── Data supplied ──
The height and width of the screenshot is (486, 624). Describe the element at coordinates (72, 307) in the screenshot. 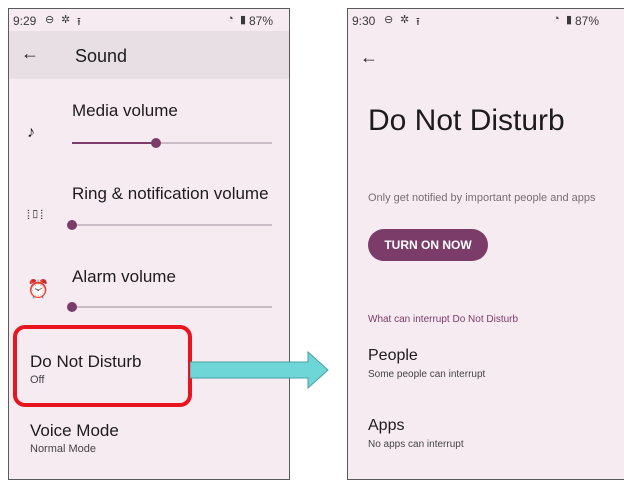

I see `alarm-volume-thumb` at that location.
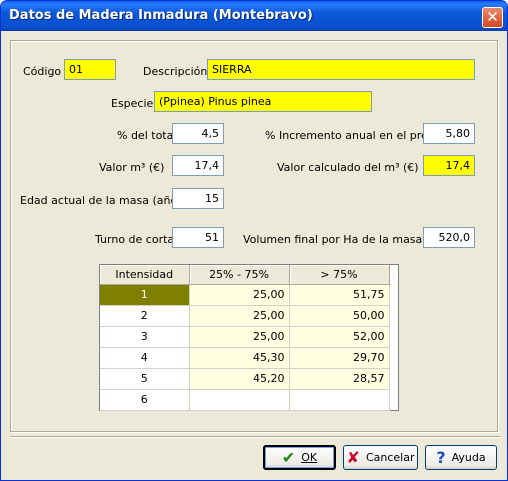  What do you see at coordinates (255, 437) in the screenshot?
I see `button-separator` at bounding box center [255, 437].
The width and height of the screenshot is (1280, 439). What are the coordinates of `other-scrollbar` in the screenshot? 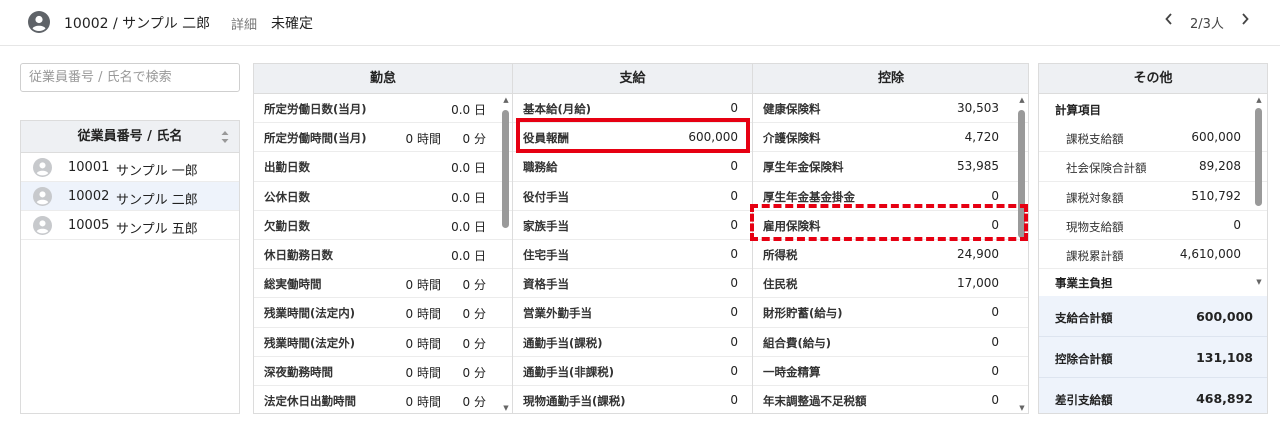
───
── Data supplied ──
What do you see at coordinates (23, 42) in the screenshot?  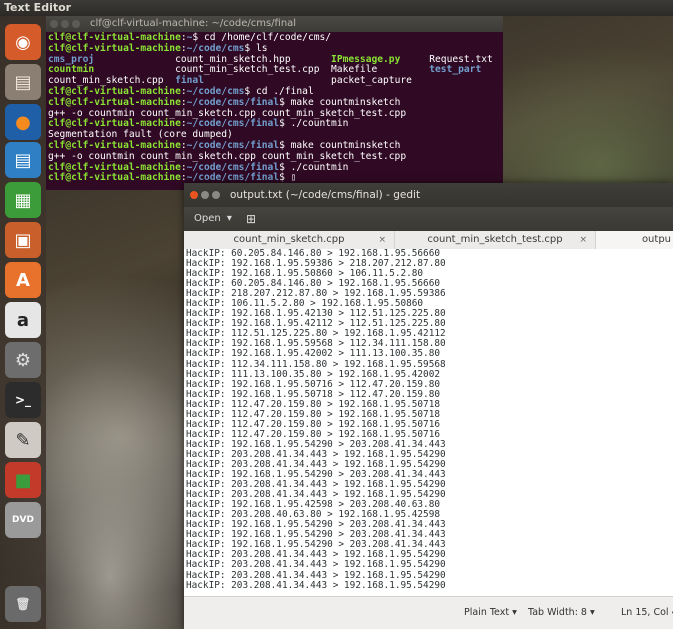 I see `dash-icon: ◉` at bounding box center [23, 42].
───
── Data supplied ──
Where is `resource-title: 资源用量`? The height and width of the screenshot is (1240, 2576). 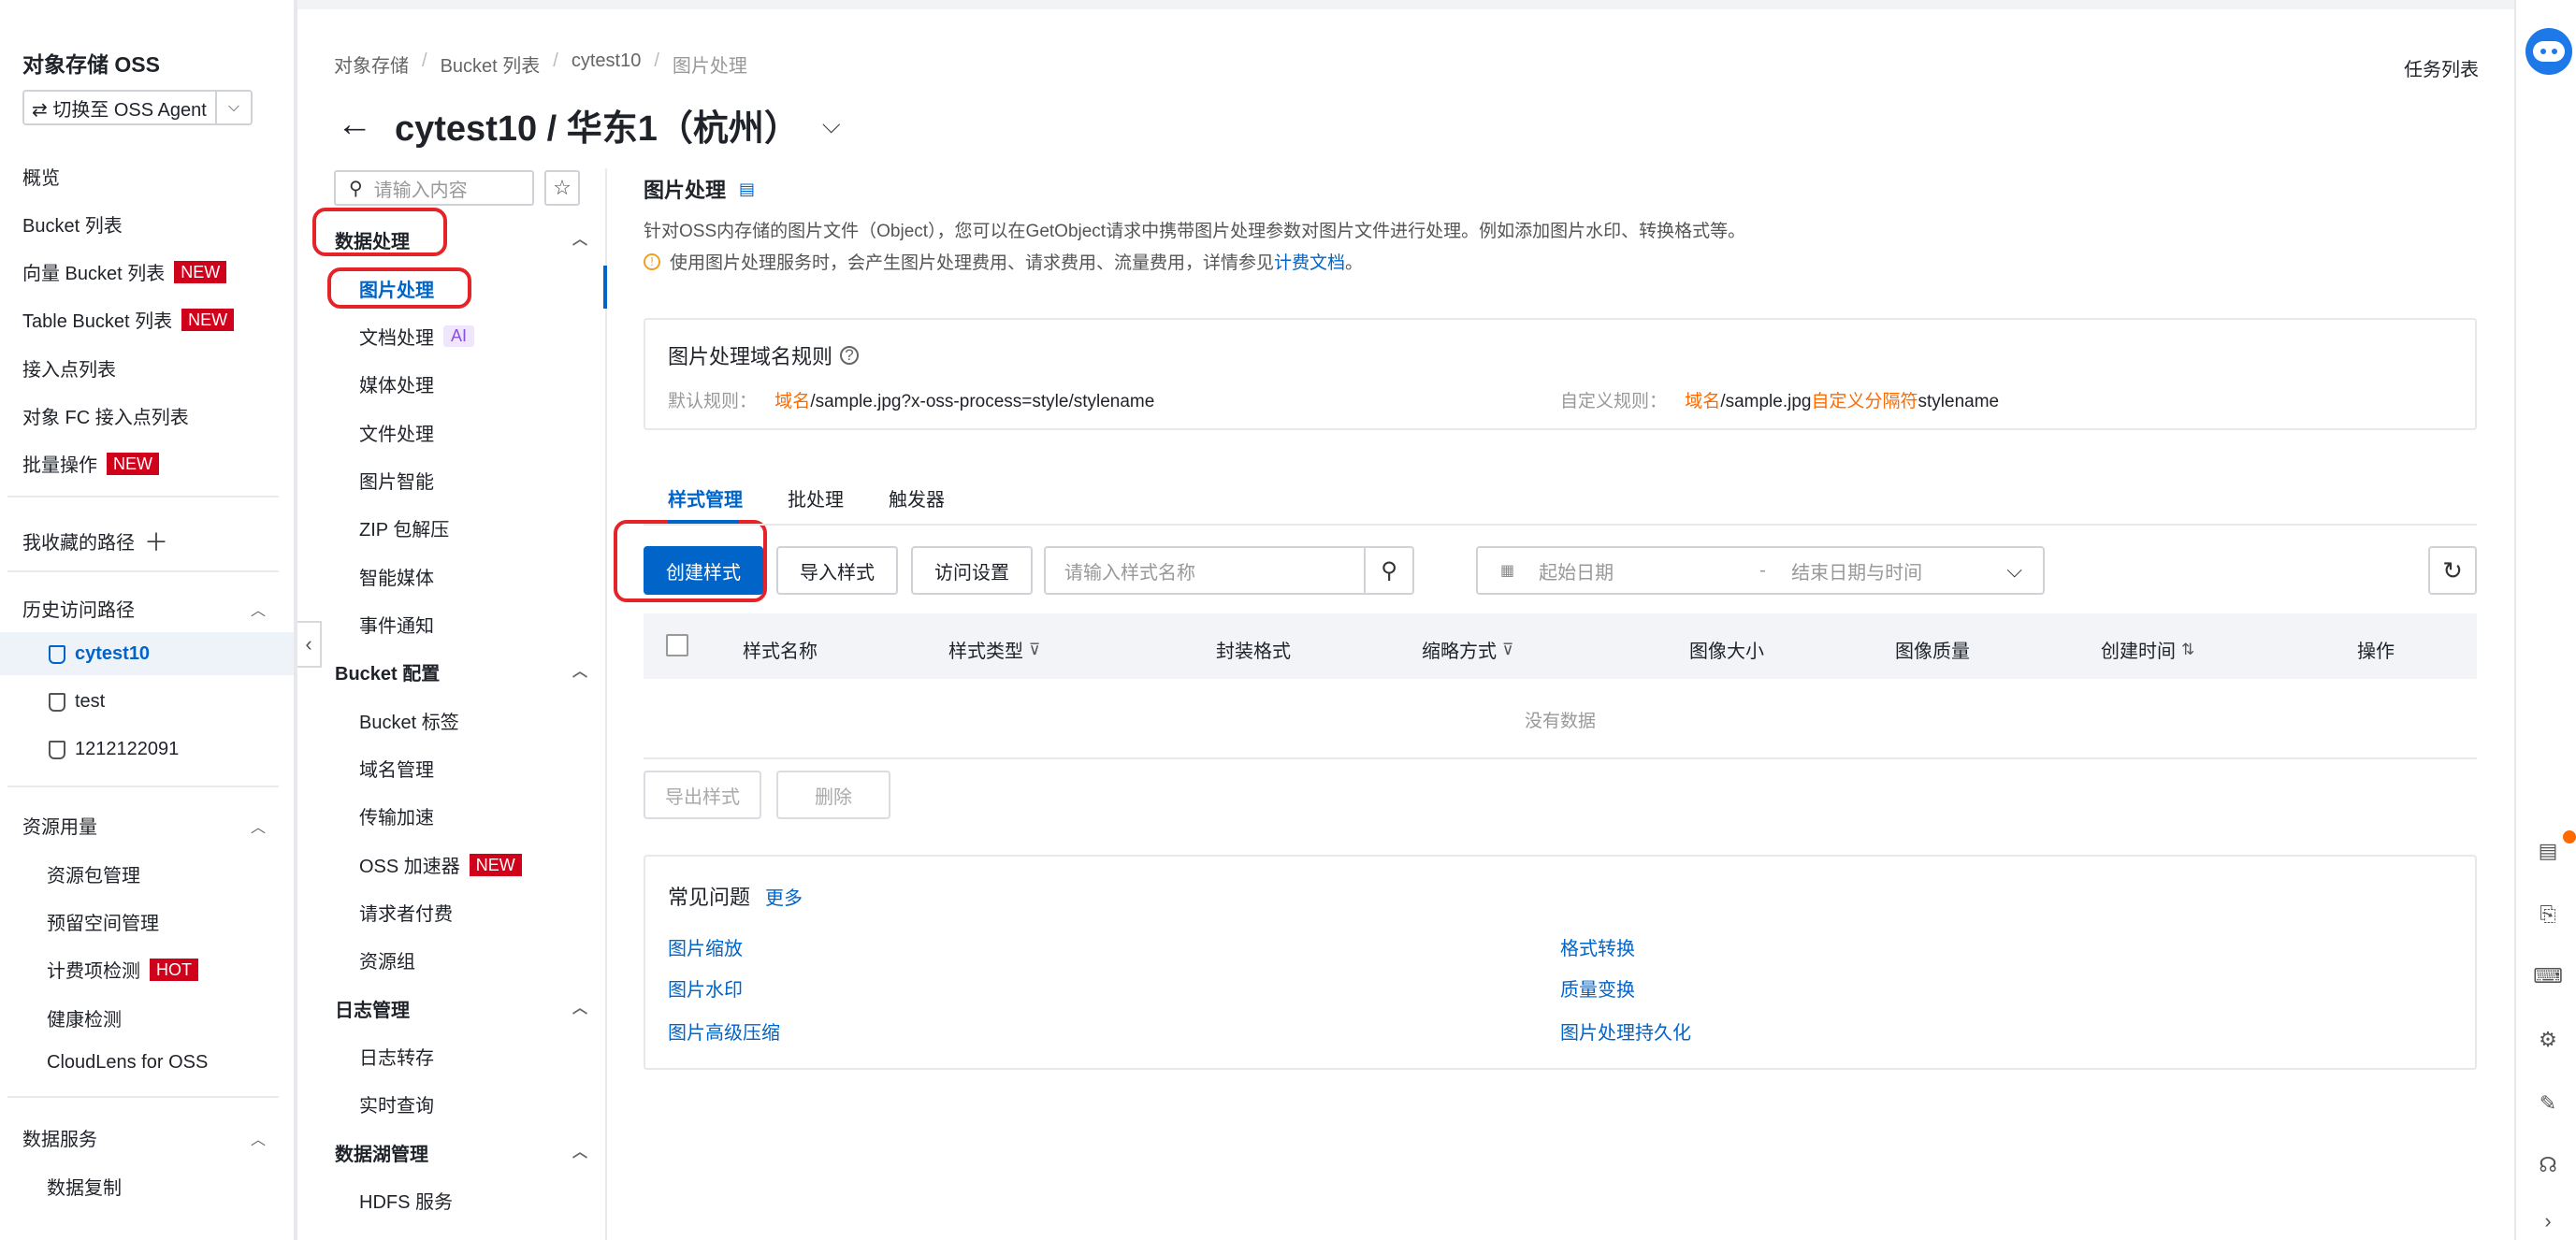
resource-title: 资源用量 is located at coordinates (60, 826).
───
Exercise brief —
In the rows, take everything from the line containing "The height and width of the screenshot is (486, 624)." down to the line containing "The width and" and replace "Describe" with "Identify", leaving the rest unchanged. Leave the pictures out of your answer.

Answer space —
The height and width of the screenshot is (486, 624). Identify the element at coordinates (72, 307) in the screenshot. 

I see `alarm-volume-thumb` at that location.
  What do you see at coordinates (255, 437) in the screenshot?
I see `button-separator` at bounding box center [255, 437].
The width and height of the screenshot is (1280, 439). What are the coordinates of `other-scrollbar` in the screenshot? 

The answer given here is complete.